Rewrite every line, requests included, starting with the line that contains "close [435, 795]" and going on through the line that contains "even [96, 953]". Increase each coordinate in the answers by 84.

****

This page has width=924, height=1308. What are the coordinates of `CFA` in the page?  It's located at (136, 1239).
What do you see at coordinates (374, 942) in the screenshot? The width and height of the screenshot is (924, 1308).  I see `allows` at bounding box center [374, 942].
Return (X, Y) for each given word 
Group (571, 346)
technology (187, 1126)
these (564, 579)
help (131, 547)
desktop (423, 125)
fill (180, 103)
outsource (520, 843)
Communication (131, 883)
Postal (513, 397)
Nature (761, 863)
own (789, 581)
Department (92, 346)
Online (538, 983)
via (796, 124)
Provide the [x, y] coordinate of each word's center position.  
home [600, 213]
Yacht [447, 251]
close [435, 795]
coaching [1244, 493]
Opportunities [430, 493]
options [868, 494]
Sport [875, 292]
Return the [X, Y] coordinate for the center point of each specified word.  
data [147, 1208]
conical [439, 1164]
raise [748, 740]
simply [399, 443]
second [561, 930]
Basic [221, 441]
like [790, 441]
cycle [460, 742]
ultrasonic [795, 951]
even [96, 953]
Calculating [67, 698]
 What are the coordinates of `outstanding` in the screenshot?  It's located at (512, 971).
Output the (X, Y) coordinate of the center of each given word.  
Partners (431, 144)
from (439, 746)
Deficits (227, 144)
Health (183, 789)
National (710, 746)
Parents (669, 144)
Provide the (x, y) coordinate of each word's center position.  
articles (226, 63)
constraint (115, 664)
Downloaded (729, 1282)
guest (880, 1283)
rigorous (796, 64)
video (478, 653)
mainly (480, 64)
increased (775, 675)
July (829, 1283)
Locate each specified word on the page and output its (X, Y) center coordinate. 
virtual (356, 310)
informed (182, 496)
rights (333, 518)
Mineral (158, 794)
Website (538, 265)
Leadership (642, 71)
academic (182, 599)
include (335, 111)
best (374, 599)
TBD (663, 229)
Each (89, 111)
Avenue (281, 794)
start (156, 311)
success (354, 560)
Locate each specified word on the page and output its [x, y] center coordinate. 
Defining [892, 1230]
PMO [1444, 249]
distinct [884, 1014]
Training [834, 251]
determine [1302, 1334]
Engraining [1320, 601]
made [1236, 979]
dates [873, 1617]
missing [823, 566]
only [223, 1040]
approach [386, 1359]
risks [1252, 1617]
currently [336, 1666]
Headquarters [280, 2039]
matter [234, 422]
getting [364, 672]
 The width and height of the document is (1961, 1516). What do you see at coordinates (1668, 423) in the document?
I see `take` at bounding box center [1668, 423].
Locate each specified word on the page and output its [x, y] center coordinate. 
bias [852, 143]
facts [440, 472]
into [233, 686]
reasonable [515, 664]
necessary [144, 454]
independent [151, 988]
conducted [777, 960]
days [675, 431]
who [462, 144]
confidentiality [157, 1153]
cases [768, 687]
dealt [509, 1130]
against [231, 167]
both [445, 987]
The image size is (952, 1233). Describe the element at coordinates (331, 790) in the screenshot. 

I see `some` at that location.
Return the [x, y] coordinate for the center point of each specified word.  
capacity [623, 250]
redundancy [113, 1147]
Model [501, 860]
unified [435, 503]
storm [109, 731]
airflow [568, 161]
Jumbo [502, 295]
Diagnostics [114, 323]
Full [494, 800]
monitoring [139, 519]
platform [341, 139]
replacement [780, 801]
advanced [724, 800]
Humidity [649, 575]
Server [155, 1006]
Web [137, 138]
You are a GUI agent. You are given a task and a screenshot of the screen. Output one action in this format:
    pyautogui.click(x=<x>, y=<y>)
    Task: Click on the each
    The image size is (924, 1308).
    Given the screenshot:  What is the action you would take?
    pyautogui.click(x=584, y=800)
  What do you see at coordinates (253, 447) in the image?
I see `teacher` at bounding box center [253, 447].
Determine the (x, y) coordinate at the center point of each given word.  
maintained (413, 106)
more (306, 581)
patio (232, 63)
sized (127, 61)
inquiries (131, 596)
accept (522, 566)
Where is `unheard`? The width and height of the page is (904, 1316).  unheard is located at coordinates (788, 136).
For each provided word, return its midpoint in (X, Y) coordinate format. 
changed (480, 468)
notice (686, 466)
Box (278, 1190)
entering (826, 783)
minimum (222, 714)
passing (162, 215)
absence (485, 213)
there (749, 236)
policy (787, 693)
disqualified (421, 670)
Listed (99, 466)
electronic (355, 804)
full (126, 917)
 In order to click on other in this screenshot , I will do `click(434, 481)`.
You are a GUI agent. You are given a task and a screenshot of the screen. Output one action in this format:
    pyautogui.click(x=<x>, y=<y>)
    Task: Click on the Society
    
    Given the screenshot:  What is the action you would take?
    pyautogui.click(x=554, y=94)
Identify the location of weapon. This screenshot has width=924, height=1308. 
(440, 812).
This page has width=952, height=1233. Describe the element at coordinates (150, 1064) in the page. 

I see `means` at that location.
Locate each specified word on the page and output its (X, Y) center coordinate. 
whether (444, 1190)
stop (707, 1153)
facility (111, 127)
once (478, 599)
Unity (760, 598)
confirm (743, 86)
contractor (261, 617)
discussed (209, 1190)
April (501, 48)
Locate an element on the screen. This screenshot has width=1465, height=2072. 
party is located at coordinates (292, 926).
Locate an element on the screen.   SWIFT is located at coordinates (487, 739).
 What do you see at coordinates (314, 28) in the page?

****

Written answer:
close [519, 879]
coaching [1328, 577]
Opportunities [514, 577]
options [952, 578]
Sport [959, 376]
Return the [X, Y] coordinate for the center point of each specified word.  
data [231, 1292]
conical [523, 1248]
raise [832, 824]
simply [483, 527]
second [645, 1014]
Basic [305, 525]
like [874, 525]
cycle [544, 826]
ultrasonic [879, 1035]
even [180, 1037]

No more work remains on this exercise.